Friday, January 18, 2008

Snow Day

Life Balance: a feat we try to achieve while searching to be the best that we can we, while simultaneously raising our children to do the same. This is the equilibrium in our inner life force whereby our heartbeat matches the divine force that exists all around us. When this life balance peaks, our sense of peace, joy, love and wisdom act as one with our very soul.

"Mom, I want a snow day. Let's move to Virginia."--cupcake, upon hearing that Mrs. Virginia had off of school because it snowed 1 inch in Richmond.

Remember snow days? Oh, the glory of it. Waking up, wandering down to the kitchen where Mom was listening to WBEN AM 930 Radio with Jefferson Kay or Clint Buehleman, hearing the list of closings. In alphabetical order. Dying to hear your school's name. Come on OP! Enough about Nardin Academy and Nichols, tells us about Orchard Park. Sometimes you'd listen to the list for an hour, waiting to hear that our school was closed.

Finally, we'd hear it! Yes, it was closed! Yippee. And out would come the winter gear, and off to BFF's I'd go. We'd play and bake and draw and play in the snow for hours. Have grill cheese and soup for lunch, do it all over again. The best kind of vacation day, unplanned and totally free.No worries. Nothing to get done. No place we had to go. Nothing to do but use our imagination.
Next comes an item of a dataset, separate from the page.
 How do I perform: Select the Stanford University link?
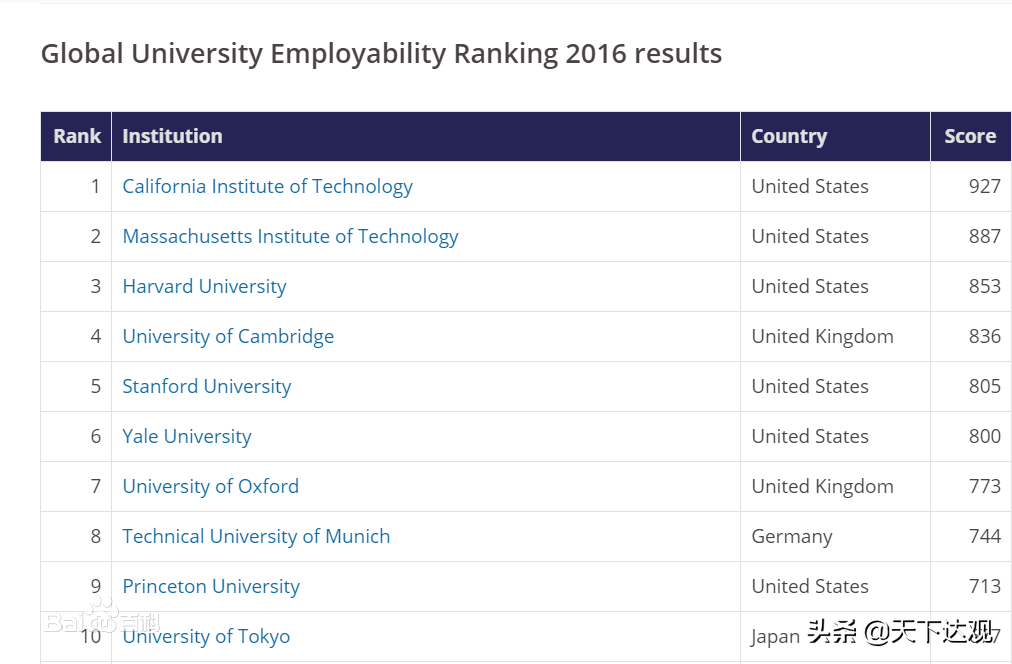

When my kids came along, snow days once again became special treats. We'd listen and then stay in our jammies all day. We'd bake chocolate chips cookies, play in bubbles in the sink, put on puppet shows (the stage was chairs, covered in blankets, the puppets stuffed animal friends) and watch favorite movies like "Ghostbusters" and laugh. It was great to take the day off and just play. Just imagine. Just be a kid. Just me and the kids.
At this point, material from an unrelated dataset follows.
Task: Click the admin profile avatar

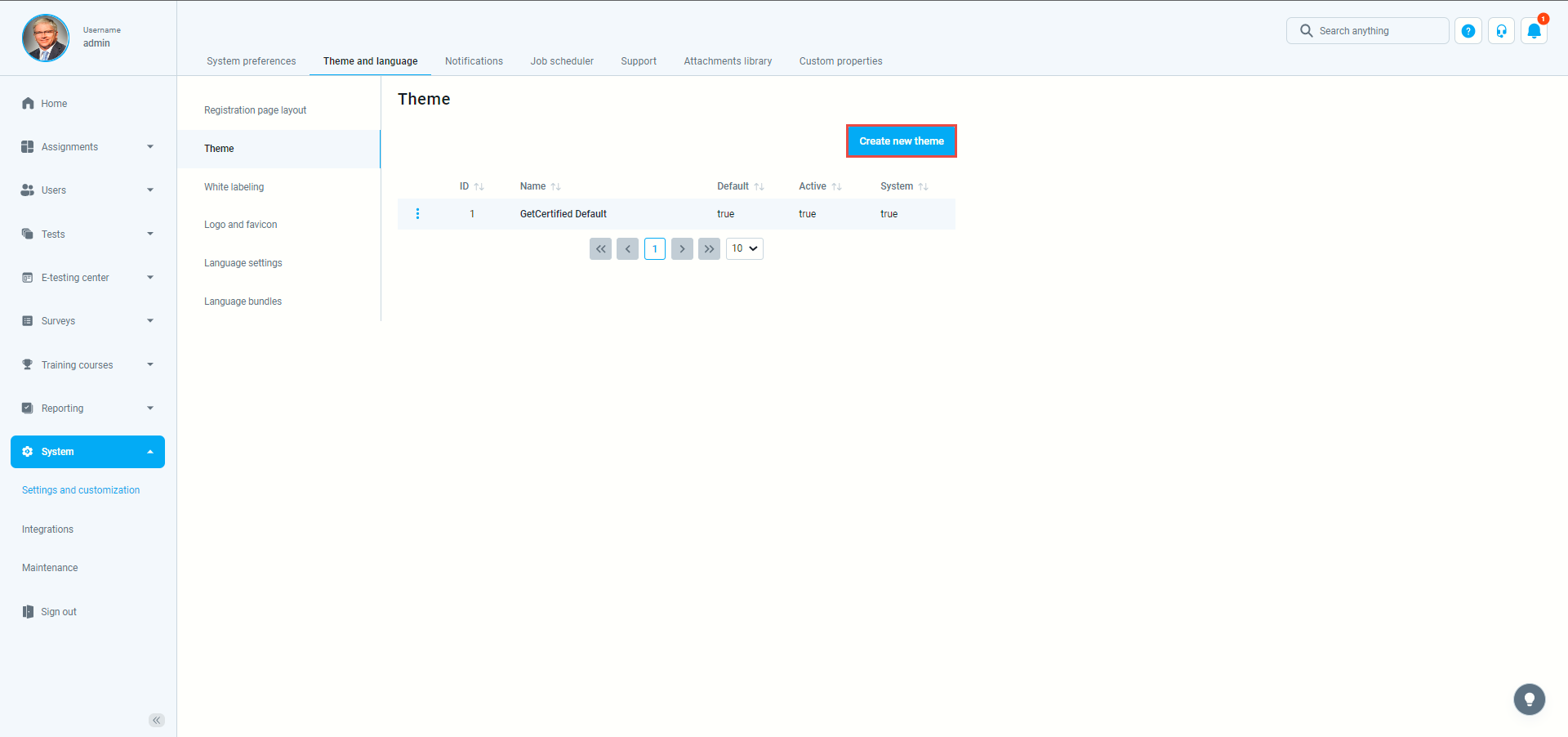Action: tap(46, 38)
We seldom seem to get many snow days now in Buffalo, not even one most years. We had the freak October storm last Columbus day, but really, we just don't get much snow. Nothing on the ground right now. It was 70 degrees here a week ago on Monday. Freaky.
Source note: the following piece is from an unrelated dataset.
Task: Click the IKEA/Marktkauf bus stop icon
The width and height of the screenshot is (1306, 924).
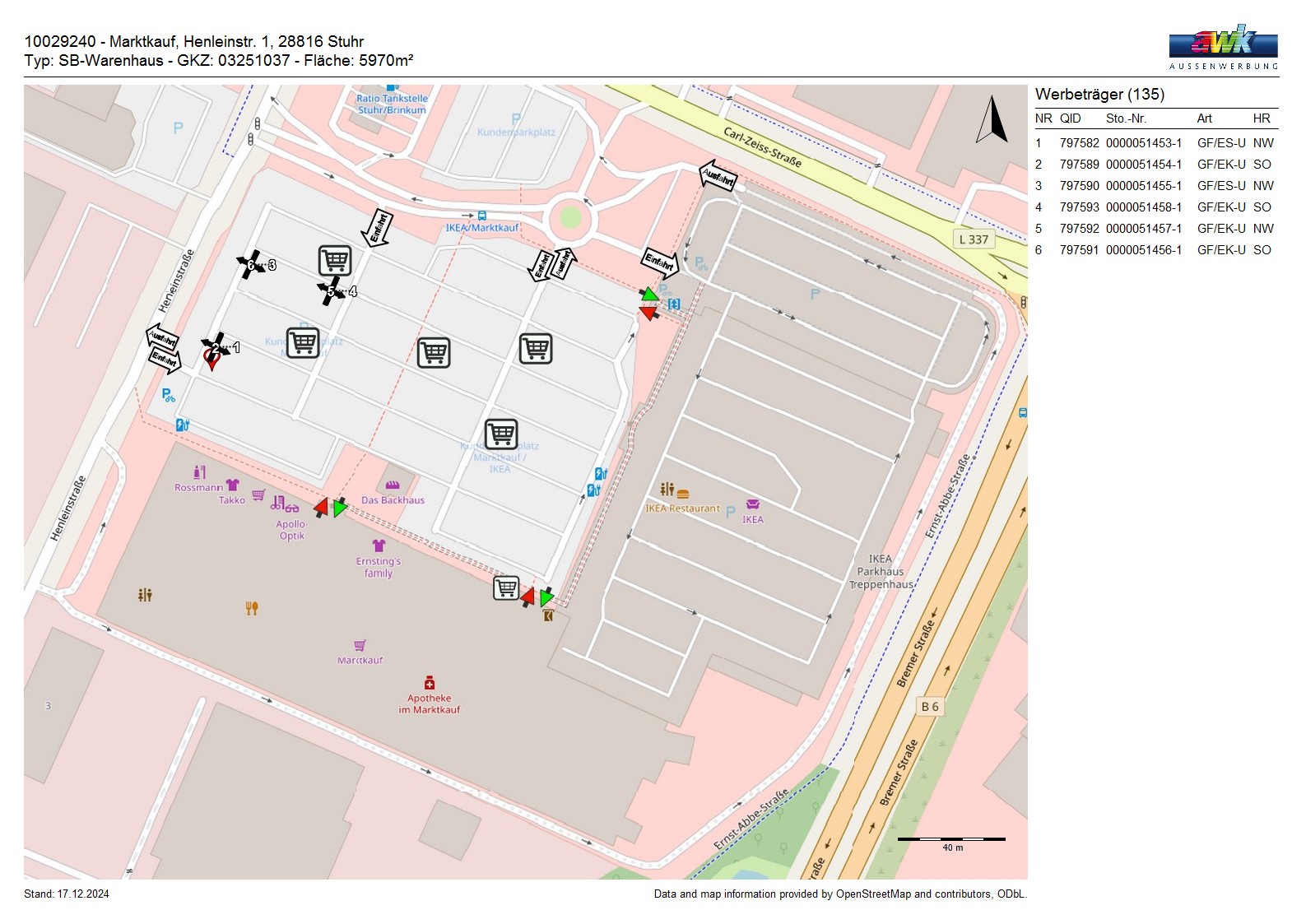Action: pyautogui.click(x=481, y=216)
Mrs. Virgina moved to Richmond 15 years ago, in her little Ford Tempo. Got rid of the wool clothes and long underwear. Doesn't own a shovel or the mandatory bucket of salt for the sidewalk. Freedom from the snow.

Then she bought a Ford Explorer. 4x4. Starts getting snow days as she begins her life as a teacher. They don't have snow equipment, so the smallest bit of snow, makes the world shut down. And she's goes out shopping on snow days, laughing, since the snow melts by 10 A.M. She laughs and laughs.

When she met her husband, and brought him up to Buffalo for Christmas, we got a little snow. And more snow. And some more. 8 feet of snow in 48 hours. Most places didn't even shut down. Just cleaned up, and told people to come in when they could. At best, 8 feet bought you one day off. 8 feet. Lots of shoveling, but nothing really shut down. We bought a six pack and stayed home.

After the 8 feet, Mrs. Virgina went home to laugh and laugh again, as she kicked in the 4 wheel drive and headed home to Richmond. And waited for her snow days there when it snows an inch.

Just like the guys always say, size doesn't matter. It's what you do with it that counts.

In Buffalo, we just keeping going on.

1 comment:

Anonymous said...

This post brought smiles to me. It brought back fond memories of youthful carefree days.